Often: (<1/10 and > 1/100)

– headache, drowsiness, fatigue

– dry mouth

Uncommon (<1/100 and >1/1000)

– asthenia

– abdominal pain

Very rare (<1/10000)

– allergic reactions, including anaphylaxis
– angioedema, itching, skin rash, urticaria
– increase in body weight
– dyspnea
– nausea
– abnormal liver function tests

The drug should be discontinued if any of the above effects reaches a clinically significant intensity, and its cause cannot be reliably established.

 

CONTRAINDICATIONS

– hypersensitivity to levocetirizine , other piperazine derivatives or any of the auxiliary components of the drug

– severe renal failure ( creatinine clearance below 10 ml/min)
– children’s age up to 6 years

 

Drug Interactions

Interaction studies of Pollezin with other drugs (including CYP3A4 inducers) have not been conducted.

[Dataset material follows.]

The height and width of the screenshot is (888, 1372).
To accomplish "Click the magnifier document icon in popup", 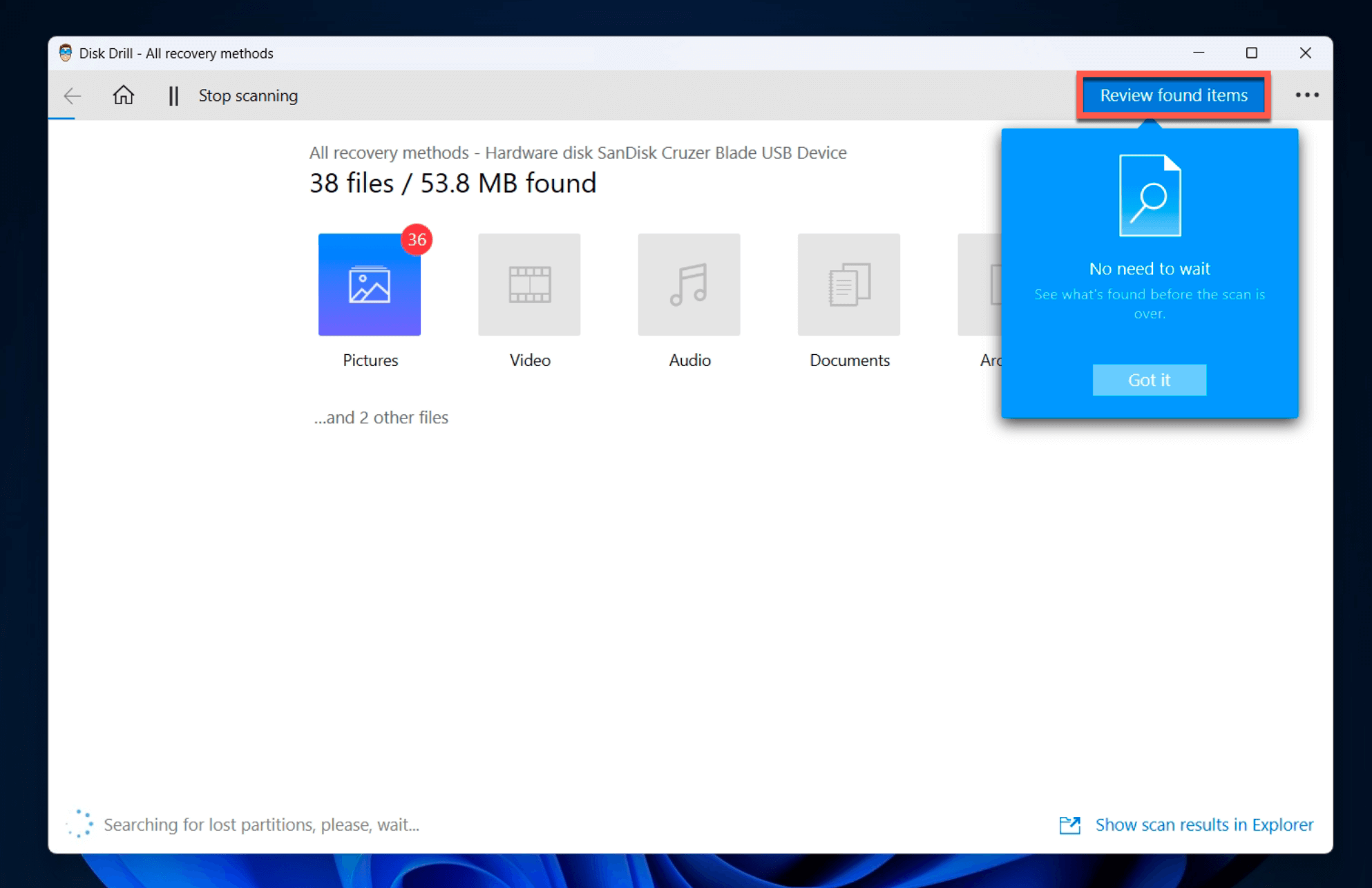I will click(1150, 196).
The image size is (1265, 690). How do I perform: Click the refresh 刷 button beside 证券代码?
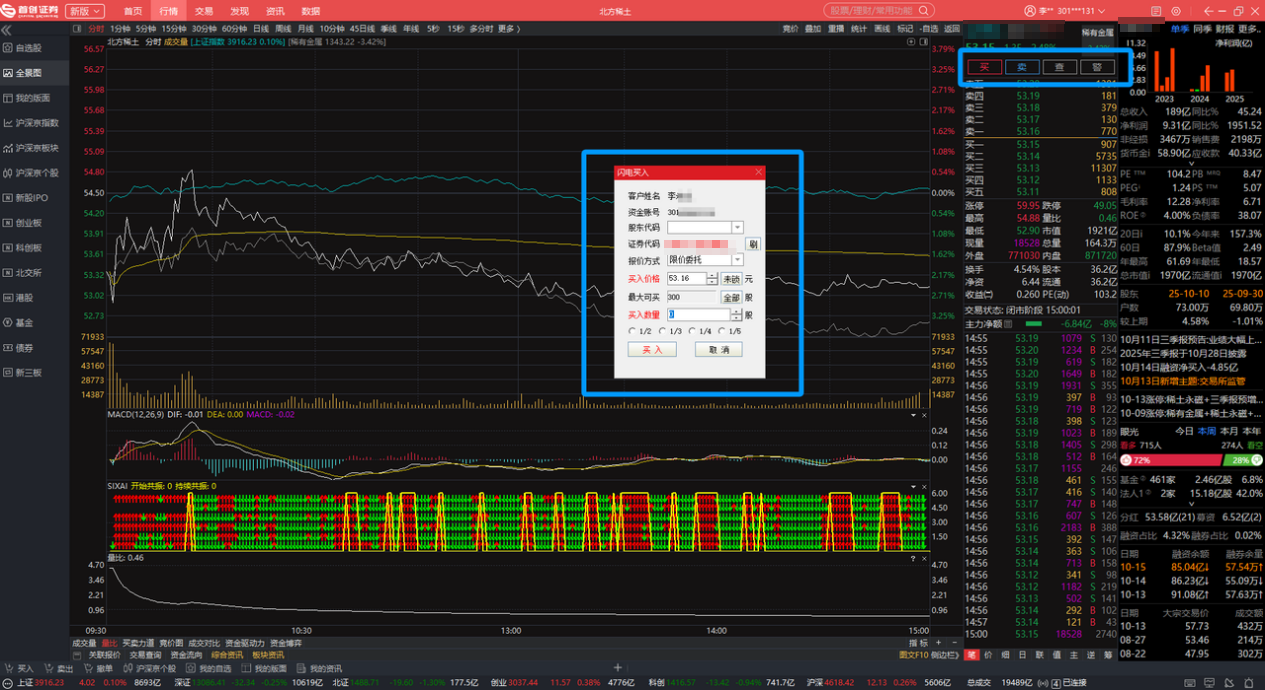click(753, 244)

There are no clinically significant adverse interactions with pseudoephedrine, cimetidine , ketoconazole , erythromycin, azithromycin , glipizide , and diazepam .

A decrease in clearance of cetirizine (16%) was observed with repeated administration of theophylline (400 mg once a day); while the pharmacokinetics of theophylline with the simultaneous administration of cetirizine did not change.

In susceptible patients, concomitant use of cetirizine or levocetirizine and alcohol or other CNS depressants may affect the central nervous system.

 

SPECIAL INSTRUCTIONS

Each film-coated tablet contains lactose, therefore it should not be administered to patients with rare hereditary galactose intolerance, hereditary Saami lactase deficiency or glucose-galactose malabsorption syndrome.

should refrain from drinking alcohol while using Pollezin .

Pregnancy and lactation

data from clinical studies of levocetirizine during pregnancy. Therefore, the drug is not recommended for women during pregnancy and lactation.

Influence on the ability to drive vehicles and work with especially dangerous mechanisms

Comparative clinical studies have not revealed signs of impaired wakefulness, reaction time, or ability to drive vehicles after taking the recommended doses of levocetirizine . However, some patients may experience drowsiness, fatigue, or asthenia while taking the drug. It should be used with caution in persons driving vehicles and engaged in activities that require the speed of psychomotor and motor reactions.

 

Overdose

Symptoms: in adults, drowsiness is possible, in children, at first, agitation and anxiety, which are replaced by drowsiness.
Treatment: There is no specific antidote for levocetirizine .
Symptomatic and supportive treatment is recommended. After a short period of time after taking the drug inside, you can do a gastric lavage. Levocetirizine cannot be effectively removed by hemodialysis.

 

Storage conditions

Store at a temperature not exceeding 30 oC
Keep out of the reach of children!
Shelf life 3 years
Do not use after the expiration date.